In celebration of National Poetry Month: Hayden Carruth read his poem “Emergency Haying” at Marlboro College in Marlboro, Vermont on May 4, 2008 just a few months before his death. The text of the poem can be read at the Poetry Foundation. (I’m not posting it here in full because that would violate copyright.)
About the poem & the poet
Earlier today I attended an all-college meeting for the College of Health and Social Welfare at UAA, of which my department, the Justice Center, is part. After updates about the activities of the various CHSW departments, our dean, Dr. Cheryl Easley, gave a presentation on modern slavery and human trafficking — as common if not more so today than it was when Carruth wrote this poem. His words till hold true: not the Christ of sacrifice, but the Christ of justice —
. . . My eyes
sting with sweat and loveliness. And who
is the Christ now, who
if not I? It must be so. My strength
is legion. And I stand up high
on the wagon tongue in my whole bones to say
woe to you, watch out
you sons of bitches who would drive men and women
to the fields where they can only die.
The typescript of the poem was put online by Virginia Quarterly Review, where the poem was first published in Spring 1967. An appreciation of Hayden Carruth’s life and work, “Hayden Carruth in VQR: The Earth Too Cried Out for Justice” by Honor Moore, was published on the VQR website in October 2008, shortly after his death. More of his poems can be read at the Poetry Foundation.

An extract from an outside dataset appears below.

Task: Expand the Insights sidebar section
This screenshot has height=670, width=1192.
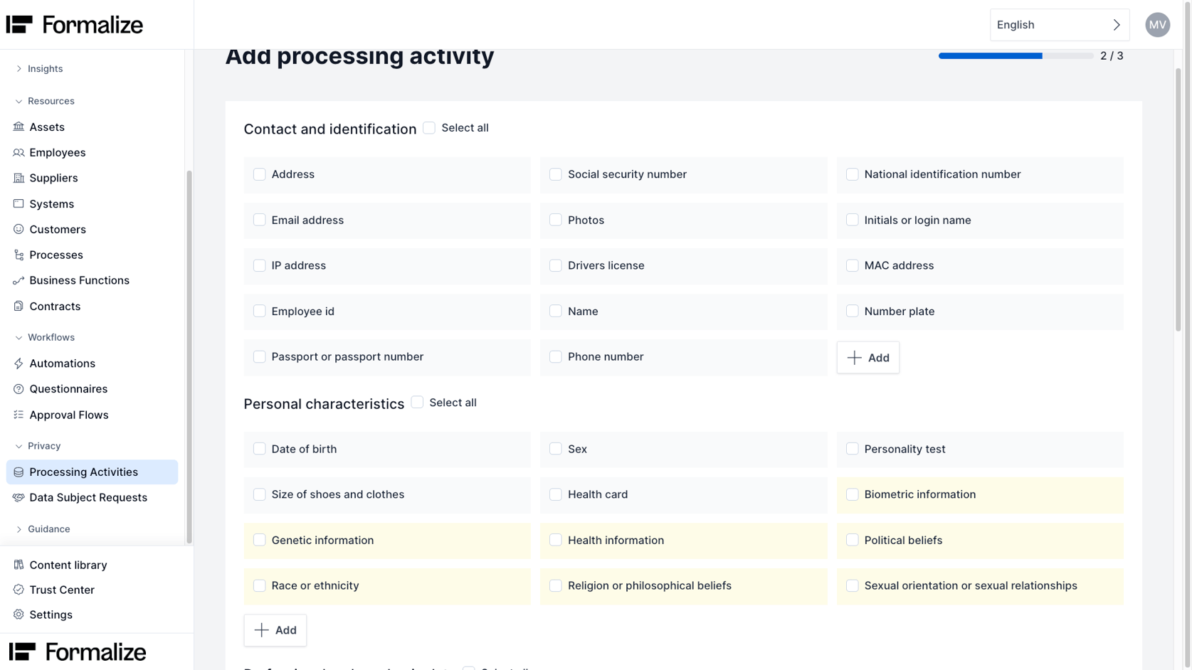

Hayden Carruth is one of the great poets — as anyone who went through UAA’s Master of Fine Arts program at the same time I did can tell you — & they’re all right. I remember especially the final meeting of one of MFA class, in December 2007, I think it was, as we were heading toward Winter Solstice: the entire class meeting was devoted to a shared reading of Carruth’s masterwork The Sleeping Beauty (also collected in his Collected Longer Poems) with class members taking turns reading each of the poem’s cantos. I’ve participated in three additional such group readings of The Sleeping Beauty — two of them organized by me — & used lines from it as an epigraph to one of the sections of my MFA thesis —
. . . So this pure loveliness
Of the moving air, unseen equally,
Is truly the world’s breath, truly
The spirit, invisible and from nowhere. . .
That was actually a snowfall scene. Carruth could write snow and winter like nobody’s business.